● **Texte**
# # #
1.2 Un objet à l'intersection de la sociologie
politique et de la sociologie de l'action publique (politiques publiques) et de
la sociologie du développement
Le champ d'étude peut être perçu comme un
espace délimité dans lequel le chercheur conditionne des
éléments de recherche. Mesmin Noël Soumaho définit le
champ d'étude ou cadre de référence comme « le
cadre théorique général dans lequel s'intègre la
problématique de l'étude24 ».
L'étude dans cette perspective « se joue dans
le regard que le savant porte sur le réel ou selon une analogie
chère à pierre Bourdieu ou à Jean-Claude Passeron, elle
est fonction des « lunettes » qu'il prend. Il doit opter
premièrement pour des verres sociologiques, et deuxièmement
choisir, à l'intérieur de ce rayon disciplinaire, telles ou
telles lunettes sociologiques différenciées selon une orientation
théorique, selon une école de pensée. »25
22 K. Charles, Activités de recherche scientifiques
et développement économique des territoires : Les cas des
sciences de la mer en Bretagne Occidentale, Université de Brest,
Thèse de doctorat NR, soutenue le 06 Décembre 2016, p. 80.
# # #
● **Question**
Selon le texte, quelle définition Mesmin Noël Soumaho donne-t-il du champ d'étude ou cadre de référence ?

● **Données fournies**
# # #
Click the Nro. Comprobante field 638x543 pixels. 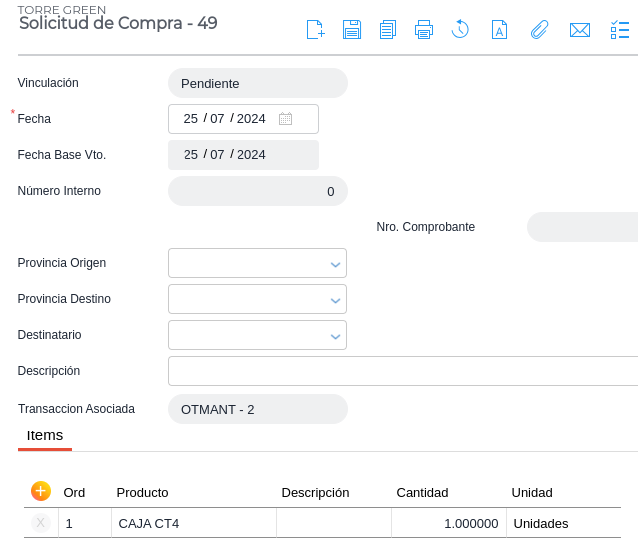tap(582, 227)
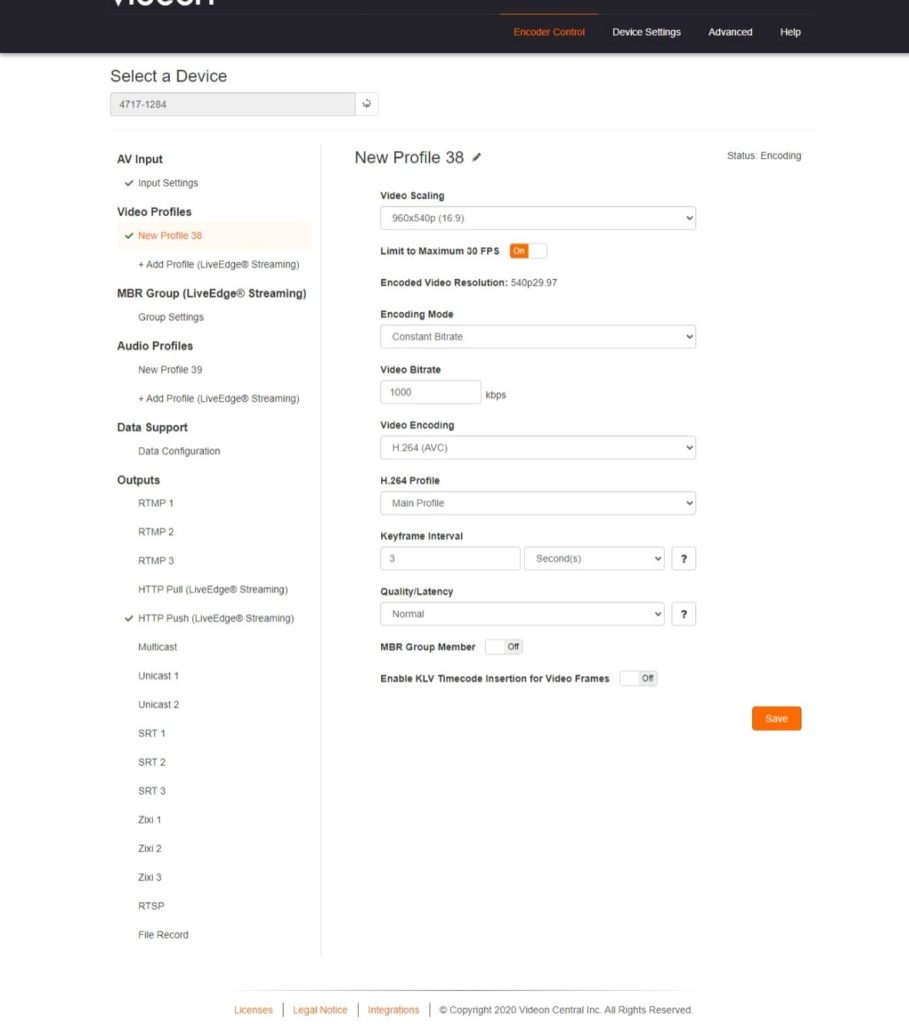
# # #
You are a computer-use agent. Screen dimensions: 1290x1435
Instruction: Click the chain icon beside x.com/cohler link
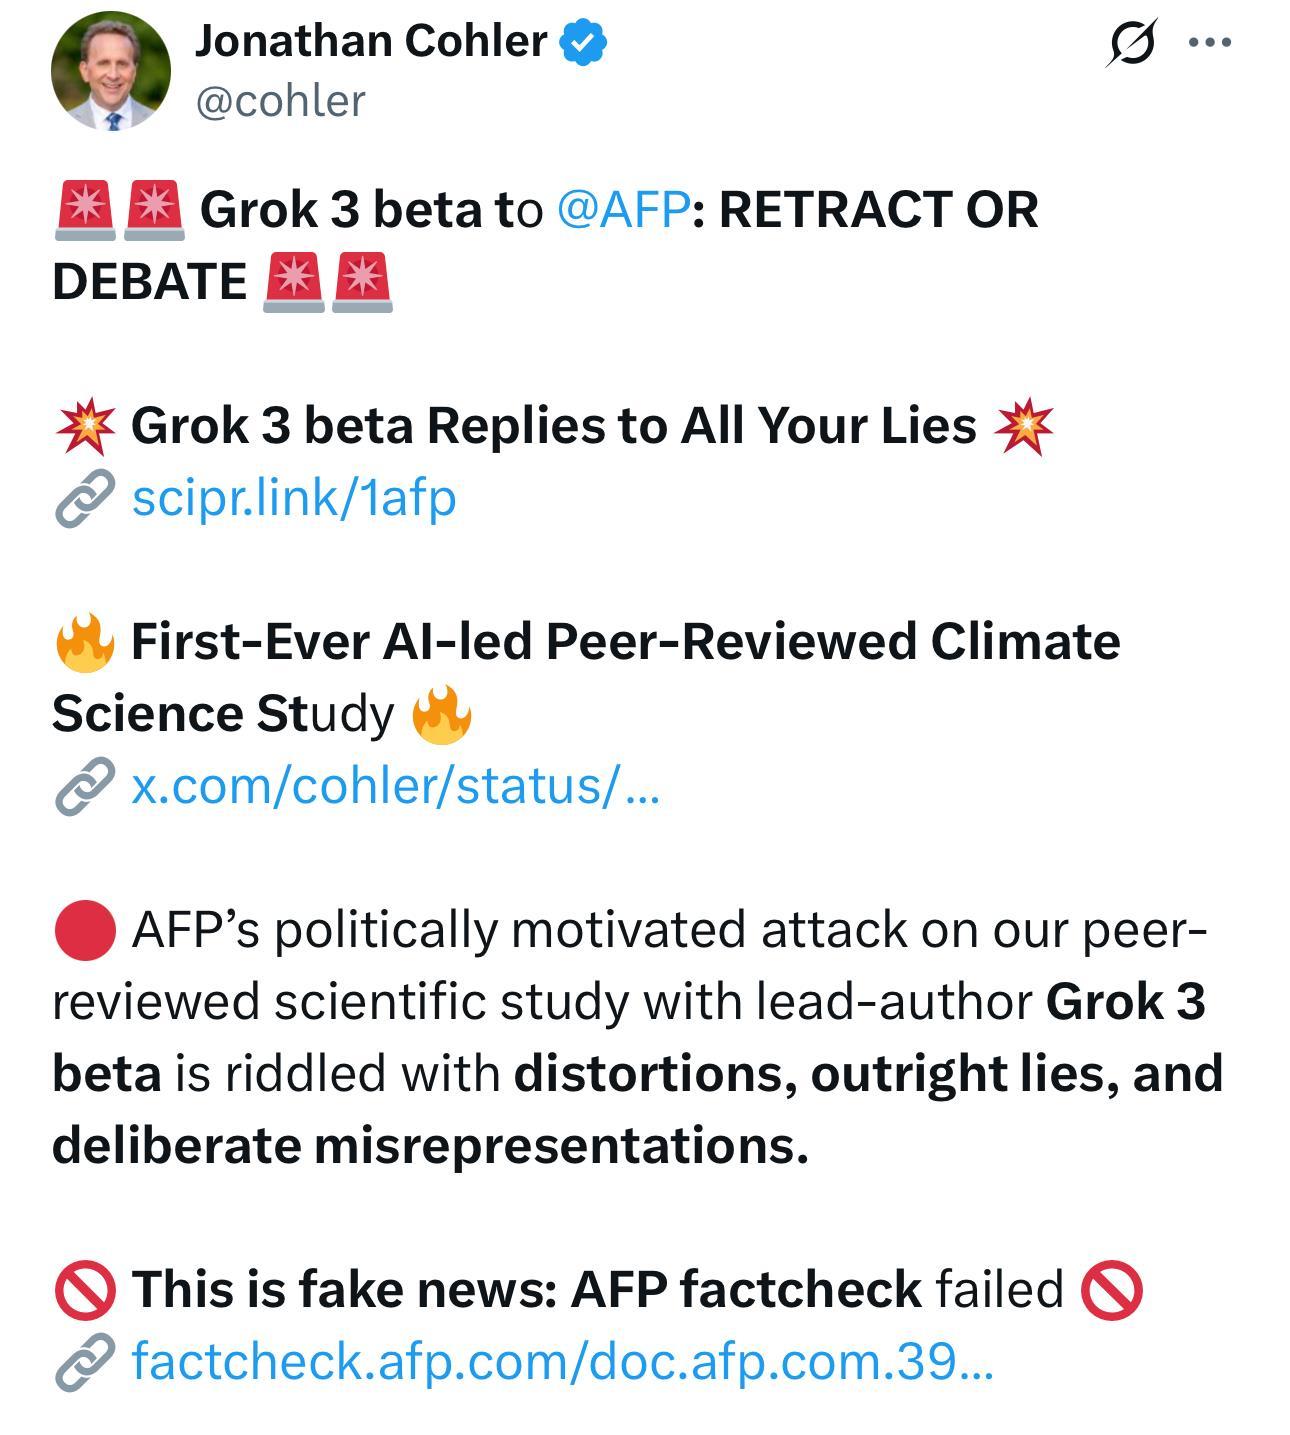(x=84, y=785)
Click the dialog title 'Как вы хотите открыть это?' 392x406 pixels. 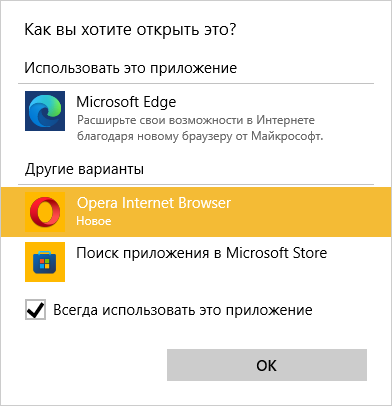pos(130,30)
# # #
● **Zone de réponse**
Il le définit comme « le cadre théorique général dans lequel s'intègre la problématique de l'étude ».